Прошло несколько месяцев, и 7 ноября того же 1938 года в Париже молодому еврею Гершелю Грюншпану стукнула в голову милая идея застрелить 3-го секретаря немецкого посольства Эрнста фон Рата. Перед судом Грюншпан рассказал о попытках французской полиции выслать его, о своем затруднительном финансовом положении и о разочаровании в своем гомосексуальном партнере Рате. Никто ему за это неполитическое преступление ничего серьезного не сделал, в том числе и полиция Гейдриха, которая позже поймала его, а в конце войны позволила ему бежать.[68] Зато Гитлер принял серьезные меры против еще остававшихся в Германии евреев и использовал против них этот случай, как в 1933 г. поджог рейхстага против коммунистов.
Днем 9 ноября, когда по традиции старые борцы движения в память о путче 1923 года собрались вокруг фюрера в мюнхенской пивной «Хофбройхаус», было совершено покушение на дотоле неизвестного дипломата фон Рата. Известие об этом дошло до пивной, и Гитлер с Геббельсом стали о чем-то перешептываться. Обергруппенфюрер СС барон фон Эберштейн подумал, что происходит срочное совещание. Фюрер удалился, а Геббельс объявил:
«Я только что сообщил фюреру, что в некоторых областях Германии уже происходят антиеврейские акции. Мы считаем, что, если это происходит стихийно, этому не нужно мешать».

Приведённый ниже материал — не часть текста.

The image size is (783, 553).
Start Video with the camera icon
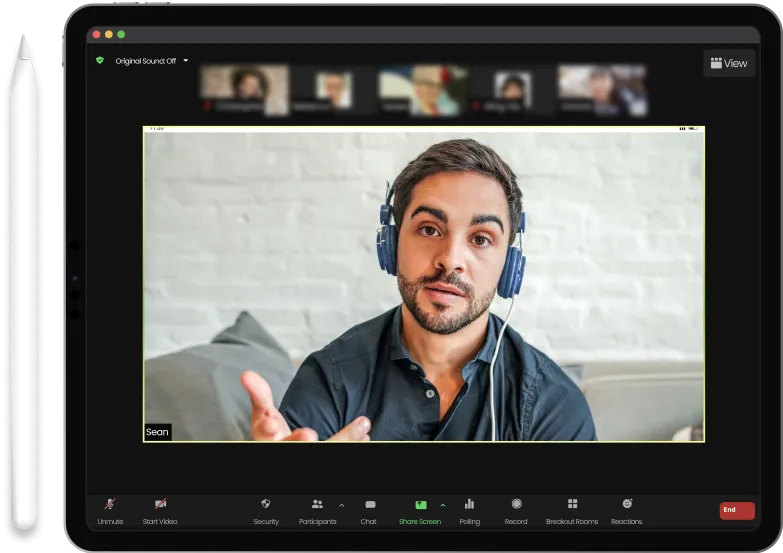coord(160,505)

После коротких телефонных переговоров с гауляйтерами через несколько часов во всех областях начались «стихийные» выступления. Из тысячи штурмовиков лишь один в штатском принимал участие в погромах еврейских квартир и лавок и поджогах синагог. Уличная толпа орала и грабила. К Гитлеру сообщения поступали непрерывно на его частную квартиру на Принцрегентенплац в Мюнхене, и собравшимся там художникам и артистам он казался «крайне возбужденным и ошеломленным». Когда ему сообщили, что происходит во всех больших городах, он отдал полиции приказ вмешаться.

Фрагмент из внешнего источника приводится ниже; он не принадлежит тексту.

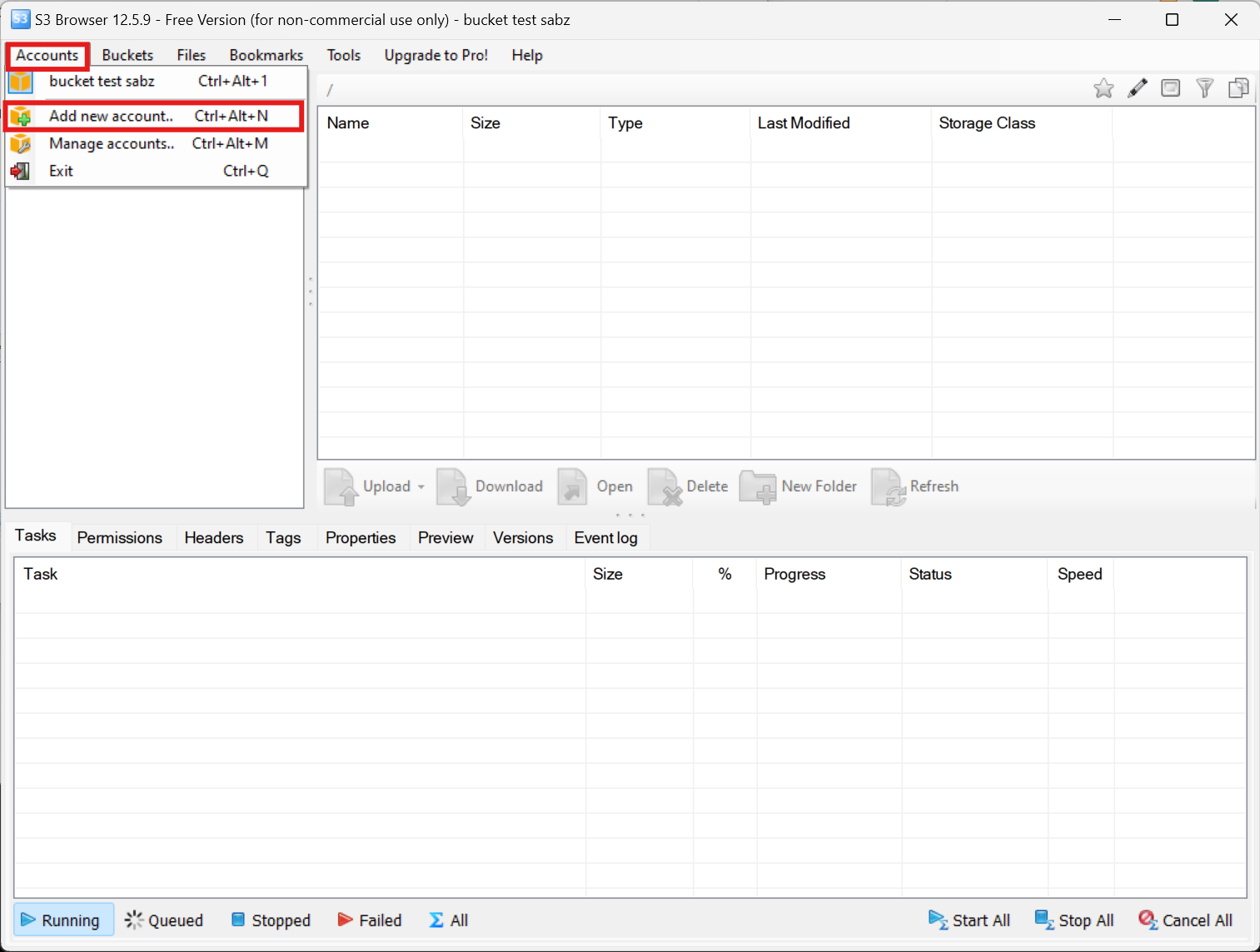Click the New Folder icon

Геринг, уполномоченный по четырехлетнему плану, сказал:
«Мне надоели эти демонстрации. Это последнее свинство, которое я покрываю».
Делал это он своеобразно: за разрушения, виновником которых был один лишь Грюншпан, он наложил на всех немецких евреев штраф в миллиард марок.
Немецкий народ стоял в стороне от этого погрома и шутливо назвал его «ночью разбитых стекол».[69] А один еврейский коммерсант из Голландии при следующем визите к своему партнеру Дедерштедту похвалил немцев:
«Что за чистый, приличный народ! Им разрешили грабить, а они не стали».[70]